Collected data
____________________

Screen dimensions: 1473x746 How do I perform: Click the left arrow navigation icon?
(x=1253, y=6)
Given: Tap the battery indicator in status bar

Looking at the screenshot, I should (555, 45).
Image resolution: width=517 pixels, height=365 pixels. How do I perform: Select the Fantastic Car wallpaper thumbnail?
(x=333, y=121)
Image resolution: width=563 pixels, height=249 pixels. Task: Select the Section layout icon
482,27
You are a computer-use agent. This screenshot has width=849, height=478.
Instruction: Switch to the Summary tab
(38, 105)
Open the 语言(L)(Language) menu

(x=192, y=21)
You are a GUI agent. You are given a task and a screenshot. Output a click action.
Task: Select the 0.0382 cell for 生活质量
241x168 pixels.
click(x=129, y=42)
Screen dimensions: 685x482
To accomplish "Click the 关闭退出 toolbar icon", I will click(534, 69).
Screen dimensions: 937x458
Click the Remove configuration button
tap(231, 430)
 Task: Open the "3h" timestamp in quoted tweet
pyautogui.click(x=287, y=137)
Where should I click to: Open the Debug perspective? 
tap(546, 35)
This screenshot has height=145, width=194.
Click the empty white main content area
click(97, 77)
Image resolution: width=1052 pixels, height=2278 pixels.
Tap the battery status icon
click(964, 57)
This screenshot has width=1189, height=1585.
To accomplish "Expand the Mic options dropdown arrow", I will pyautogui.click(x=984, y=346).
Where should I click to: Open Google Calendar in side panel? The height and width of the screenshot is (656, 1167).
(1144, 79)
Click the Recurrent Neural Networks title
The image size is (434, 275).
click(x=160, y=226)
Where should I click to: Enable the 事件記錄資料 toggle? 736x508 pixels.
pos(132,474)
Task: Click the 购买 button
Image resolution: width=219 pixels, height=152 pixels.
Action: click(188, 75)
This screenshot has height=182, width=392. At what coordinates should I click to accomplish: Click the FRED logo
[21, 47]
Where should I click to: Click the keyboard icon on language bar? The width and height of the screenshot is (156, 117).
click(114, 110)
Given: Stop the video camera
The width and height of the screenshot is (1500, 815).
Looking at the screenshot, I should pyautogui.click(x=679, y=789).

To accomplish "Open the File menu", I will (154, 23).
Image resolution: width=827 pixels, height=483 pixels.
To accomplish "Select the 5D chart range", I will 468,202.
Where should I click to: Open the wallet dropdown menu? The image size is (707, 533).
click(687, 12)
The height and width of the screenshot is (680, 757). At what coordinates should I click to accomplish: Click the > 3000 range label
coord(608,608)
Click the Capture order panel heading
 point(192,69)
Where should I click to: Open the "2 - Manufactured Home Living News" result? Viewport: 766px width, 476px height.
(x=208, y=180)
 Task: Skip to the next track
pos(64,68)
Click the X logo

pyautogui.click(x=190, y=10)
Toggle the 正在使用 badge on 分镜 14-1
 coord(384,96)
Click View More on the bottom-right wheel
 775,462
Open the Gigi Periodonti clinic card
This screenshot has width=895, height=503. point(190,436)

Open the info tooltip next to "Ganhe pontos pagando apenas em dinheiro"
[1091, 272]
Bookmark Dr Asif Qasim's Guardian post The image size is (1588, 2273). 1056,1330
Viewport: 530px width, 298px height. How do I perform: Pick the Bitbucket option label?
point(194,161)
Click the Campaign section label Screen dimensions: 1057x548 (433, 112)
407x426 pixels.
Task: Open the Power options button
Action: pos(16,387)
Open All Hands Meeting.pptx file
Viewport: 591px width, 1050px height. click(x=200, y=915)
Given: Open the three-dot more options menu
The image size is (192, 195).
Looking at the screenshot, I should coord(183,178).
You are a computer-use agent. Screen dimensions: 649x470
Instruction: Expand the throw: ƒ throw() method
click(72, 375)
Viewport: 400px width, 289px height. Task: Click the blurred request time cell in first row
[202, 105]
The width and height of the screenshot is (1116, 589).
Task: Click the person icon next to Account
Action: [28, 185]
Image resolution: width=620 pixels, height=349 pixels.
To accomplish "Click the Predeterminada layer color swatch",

____________________

Go through the records and count every line with the word "computer"; the answer is the number alone.

2